# Solutions for Quantum computation and Quantum Information

This is an unofficial solution manual for for “Quantum Computation and Quantum Information: 10th Anniversary Edition (ISBN-13: 978-1107002173) by Nielsen and Chuang. This is available as a pdf also.

There is no guarantee that these solutions are correct. If you have any corrections or suggestions, please contact me or add a pull request.

## Chapter 1

### Exercise 1.1

It is already shown that a deterministic classical computer would require 2^n/2+1 queries.

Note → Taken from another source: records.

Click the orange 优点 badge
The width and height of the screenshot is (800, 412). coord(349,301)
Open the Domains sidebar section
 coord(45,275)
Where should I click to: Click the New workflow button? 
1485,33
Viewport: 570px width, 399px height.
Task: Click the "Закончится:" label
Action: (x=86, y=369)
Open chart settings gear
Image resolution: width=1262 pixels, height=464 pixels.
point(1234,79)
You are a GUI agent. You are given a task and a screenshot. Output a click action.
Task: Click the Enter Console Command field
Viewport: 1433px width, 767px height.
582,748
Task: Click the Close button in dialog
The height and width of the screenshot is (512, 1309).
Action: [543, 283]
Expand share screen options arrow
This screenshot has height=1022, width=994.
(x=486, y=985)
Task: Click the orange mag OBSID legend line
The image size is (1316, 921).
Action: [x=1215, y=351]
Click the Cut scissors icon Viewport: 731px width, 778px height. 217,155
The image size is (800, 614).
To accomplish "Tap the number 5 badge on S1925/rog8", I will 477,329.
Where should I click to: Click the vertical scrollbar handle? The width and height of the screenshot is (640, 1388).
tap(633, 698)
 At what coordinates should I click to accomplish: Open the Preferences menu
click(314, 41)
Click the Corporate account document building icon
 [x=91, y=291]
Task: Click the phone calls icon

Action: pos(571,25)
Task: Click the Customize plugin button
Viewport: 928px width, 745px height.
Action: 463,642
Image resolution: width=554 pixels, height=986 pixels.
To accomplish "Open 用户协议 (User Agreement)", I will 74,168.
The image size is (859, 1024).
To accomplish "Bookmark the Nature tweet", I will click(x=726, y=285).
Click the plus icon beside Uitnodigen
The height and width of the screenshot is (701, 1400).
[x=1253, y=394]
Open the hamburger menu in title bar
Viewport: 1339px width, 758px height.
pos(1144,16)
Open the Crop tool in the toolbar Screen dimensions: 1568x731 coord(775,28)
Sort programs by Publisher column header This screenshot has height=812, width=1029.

Instead, if we use a probabilistic classical computer i.e, $f(x)$ is evaluated for randomly chosen $x$. With just one execution, we cannot determine whether $f(x)$ is a constant or a balanced function (atleast not with probability of error $\epsilon < 1/2$). If the second evaluation gives a different result than first, we can say with certainity that $f(x)$ is a balanced function. In the other case, the probaility that we get same result twice in a row if the function was balanced would be 1/2 for the first evaluation times $\frac{2^n/2-1}{2^n-1}$ for the second which is less than 1/2 if: \begin{split} \frac{1}{2} \times \frac{2^n/2-1}{2^n-1} & < \frac{1}{2}\

2^n-2 & < 2(2^n-1)\

2^n & < 2^{n+1} \

n & < n+1 \end{split} which is always true for all positive integer $n$ . So if we get same evaluation twice, we can say that $f(x)$ is a constant function with a probability of error $\epsilon < 1/2$. Therefore, the best classical algorithm (probabilistic) will require 2 evaluations, irrespective of size of the input.

### Exercise 1.2

If a device, upon input of one of two non-orthogonal quantum states correctly identified the state, without collapsing. We can perform certain unitary transformation on an extra quantum state to create either of the quantum states, since we know its coefficients. Thus creating a clone of the input quantum state.

Conversely, if we have a device for cloning, we can in principle, generate multiple copies of the unknown quantum states and perform ensemble measurement to find it’s coefficients (hidden information - not accessible in single measurement) with enough precision to identify/distinguish them.